Merdeka.com - Merdeka.com - Menteri Koordinator Bidang Perekonomian Airlangga Hartarto mengatakan, ekonomi Indonesia konsisten terus membaik. Salah satunya terlihat dari neraca perdagangan Indonesia yang secara konsisten surplus selama 26 bulan beruntun.

"Di tengah berbagai tantangan global yang terus berlangsung, kinerja impresif pada neraca perdagangan ini merupakan modal penting dalam menjaga stabilitas sektor eksternal Indonesia, khususnya melalui kapasitas cadangan devisa yang kuat," kata Airlangga dalam keterangan tertulis, Jumat (15/7).

Kinerja neraca perdagangan sepanjang Semester I 2022 juga menunjukkan angka fantastis yakni sebesar USD 24,89 miliar. Nilai ini merupakan rekor tertinggi sepanjang sejarah jika dibandingkan dengan surplus kumulatif secara periode semesteran.

Kembali dibukanya izin ekspor minyak sawit dan bahan bakunya menjadi penopang surplus neraca perdagangan pada bulan Juni 2022. Terbukti, minyak kelapa sawit merupakan kontributor utama surplus neraca perdagangan Indonesia dengan share sebesar 54 persen dari total surplus.

Di saat yang sama, harga-harga komoditas penyumbang ekspor Indonesia juga masih berada di level yang tinggi, terutama batu bara yang berada pada level USD 284,9 per MT atau meningkat 152,28 persen yoy.

"Memperkuat kerja sama internasional, baik billateral maupun multilateral melalui dialog dan koordinasi lintas negara menjadi salah satu kunci dalam mempertahankan surplus neraca perdagangan. Dari berbagai dialog tersebut akan terus digali berbagai produk andalan Indonesia untuk dipasarkan di negara-negara potensial," imbuhnya.

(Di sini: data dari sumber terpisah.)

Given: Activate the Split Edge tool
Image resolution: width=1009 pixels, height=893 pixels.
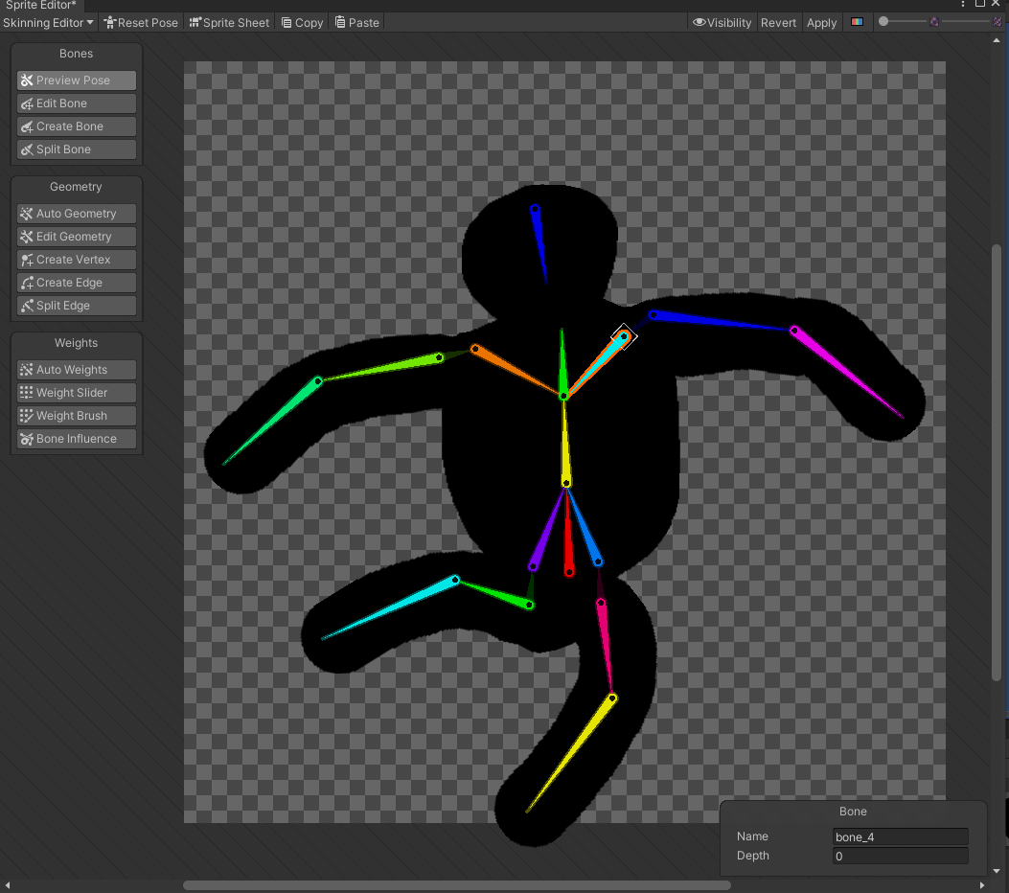Looking at the screenshot, I should click(76, 305).
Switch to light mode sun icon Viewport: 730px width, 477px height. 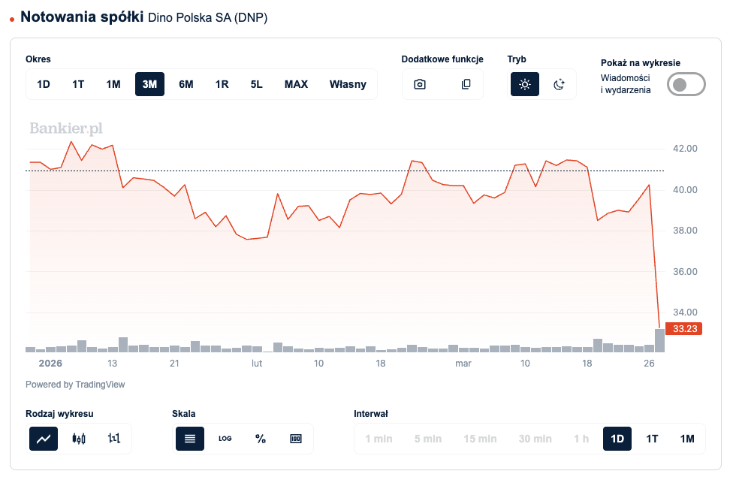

Kerja sama ekonomi internasional yang terus dibangun dan dikembangkan oleh Indonesia dengan negara-negara mitra dagang berhasil memberikan dampak positif terhadap konsistensi surplus neraca perdagangan Indonesia.

Di antara negara-negara mitra dagang, surplus neraca perdagangan Indonesia terutama berasal dari India sebesar USD 1,90 miliar, Amerika Serikat di angka USD 1,69 miliar dan Filipina mencapai USD 1,16 miliar.

"Di samping mempererat kerja sama internasional, pemerintah juga terus mendorong peningkatan ekspor bernilai tambah tinggi, khususnya dari sektor industri pengolahan. Sektor ini memberikan sumbangsih terbesar pada komoditas ekspor Indonesia yakni sebesar 70,01 persen dari total ekspor," jelasnya.

Nilai ekspor pada Juni 2022 sebesar USD 26,09 miliar atau tumbuh signifikan sebesar 40,68 persen yoy. Secara kumulatif, nilai ekspor Indonesia periode Januari s.d. Juni 2022 bahkan telah mencapai sebesar USD 141,07 miliar atau tumbuh sebesar 37,11 persen ctc.

Peningkatan ekspor nonmigas tertinggi pada Juni 2022 dibandingkan Mei 2022 terjadi pada lemak dan minyak hewani/nabati (HS 15) sebesar USD 2.538,9 juta, terutama karena keran ekspor komoditas ini telah dibuka kembali.

Salah satu komoditas andalan Indonesia yang terus didorong untuk melakukan pengembangan dan inovasi adalah produk Kendaraan dan bagiannya (HS 87). Komoditas ini memiliki nilai tambah tinggi dengan total ekspor sepanjang Januari sampai dengan Juni 2022 sebesar USD 4,96 miliar. Nilai tersebut mengalami pertumbuhan double digit sebesar 13,32 persen jika dibandingkan periode yang sama pada tahun sebelumnya.

Sejalan dengan upaya pemerintah memacu peningkatan output dari sektor industri pengolahan, posisi PMI Manufaktur Indonesia pada Juni 2022 juga menunjukkan level ekspansif dengan berada pada level 50,2.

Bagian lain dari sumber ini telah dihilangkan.